Counterfactual Thinking and What-If Analysis
Synopsis
2.1 What Are Counterfactuals
2.1.1 Definition and Intuition
Counterfactuals refer to statements about what would have happened under alternative circumstances that did not actually occur. In causal analysis, they answer questions of the form: “What would the outcome have been if a different action, treatment, or policy had been chosen?” This idea is fundamentally different from prediction, which only concerns what is likely to happen given observed patterns. Instead, counterfactual reasoning compares the observed reality with a hypothetical alternative reality in which some condition is changed.
Formally, counterfactuals describe outcomes under unrealized scenarios, outcomes that are not observed but are conceptually well-defined. To illustrate, in the case of a person who was given a policy intervention, the counterfactual outcome is a situation of what would have occurred to the same person had the intervention not been implemented. It is then given a causal effect that is with a comparison made of these two possible states of the world. This mode of thinking is at the core of the contemporary causal inference in which the causal effects are determined not by the association of data, but rather by comparison of actual and hypothetical outcome.
Recent research stresses that counterfactuals can be used to offer an intuitive connection between the human cognition and the formal causal study. As Wang et al. (2024) [22] emphasize, counterfactuals are inherently stated in terms of what-if options that can assist analysts and decision-makers to reason the cause-effect relationships, as opposed to their correlations. In line with this, Imbens (2024) [23] emphasizes that causal questions are counterfactual in the social sciences, as such always involve the comparison of what actually occurred to what it would have occurred had a different intervention or choice been made. Causal claims cannot be assigned any specific meaning without this hypothetical comparison.

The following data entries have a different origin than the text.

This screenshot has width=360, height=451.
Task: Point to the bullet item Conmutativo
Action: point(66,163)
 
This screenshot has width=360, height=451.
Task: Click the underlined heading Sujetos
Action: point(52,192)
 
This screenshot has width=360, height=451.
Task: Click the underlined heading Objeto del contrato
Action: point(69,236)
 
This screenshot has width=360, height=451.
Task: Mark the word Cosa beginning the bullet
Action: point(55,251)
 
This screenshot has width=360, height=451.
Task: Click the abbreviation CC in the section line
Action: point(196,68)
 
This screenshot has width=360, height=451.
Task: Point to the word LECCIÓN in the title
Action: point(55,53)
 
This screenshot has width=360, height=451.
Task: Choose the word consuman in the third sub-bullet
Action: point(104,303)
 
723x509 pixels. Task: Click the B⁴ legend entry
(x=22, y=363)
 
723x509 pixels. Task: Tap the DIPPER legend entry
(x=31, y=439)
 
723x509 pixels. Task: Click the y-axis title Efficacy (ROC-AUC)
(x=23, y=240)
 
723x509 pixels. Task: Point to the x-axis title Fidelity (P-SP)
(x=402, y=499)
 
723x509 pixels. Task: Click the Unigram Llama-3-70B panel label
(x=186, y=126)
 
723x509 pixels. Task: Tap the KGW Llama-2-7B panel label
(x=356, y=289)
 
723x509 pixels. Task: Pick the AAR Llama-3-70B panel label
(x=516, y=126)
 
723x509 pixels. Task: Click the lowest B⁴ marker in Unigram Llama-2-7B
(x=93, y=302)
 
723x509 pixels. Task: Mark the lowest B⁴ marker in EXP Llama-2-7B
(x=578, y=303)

Accordingly, the intuition of counterfactuals is quite straightforward and persuasive, causality concerns contrast between realities, the world as it is and the world as it would be with a different action or policy. This difference is what separates the causal analysis and the mere prediction or descriptive statistical analysis.
2.1.2 Historical Background in Economics
Counterfactual reasoning has a long history in economics, especially program evaluation, policy analysis, and welfare economics. Even when only one policy is actually implemented, thought experiments have been important in the assessment of the implications of alternative policies like tax changes, subsidy changes, or regulation changes, by economists. In this respect the use of counterfactuals in economic reasoning has always been implicit: an evaluation of a policy must involve asking how things would have turned out under an alternative policy choice.
According to Heckman and Pinto (2024) [21], thought experiments are at the core of econometric causality and therefore, they are essentially counterfactual. Their work demonstrates that the fundamental activity of causal econometrics is to build decent comparisons between the actual world and well-defined hypothetical alternatives. In this view, counterfactuals are not of recent origin, instead, it is a formalization of an old tradition in the field of economics of thinking about alternative phenomena to evaluate the effect of a policy and social outcomes.
This tradition has been formalized in the contemporary empirical economics in the form of causal inference structures that render counterfactuals explicit and central. According to Imbens (2024) [23], the contemporary causal analysis in the social sciences defines the causal effects as the possibilities of the outcomes, which are explicitly counterfactual objects: in regard to each unit or individual, the outcomes are conceptualized under various possible interventions, although it is only possible to observe one of them in reality. Such formalization is a significant move to make economic reasoning about causality more specific, transparent and testable.
The general history of counterfactual thinking in economics entails a change in the informal thought experiments of policy to formalized statistical and econometric models that can put counterfactuals at the center of the causal analysis. Counterfactuals are now known as essential instruments of responding to causal questions, assessing policies, and explaining economic processes since without them, the concept of a causal impact would be definitionally unclear.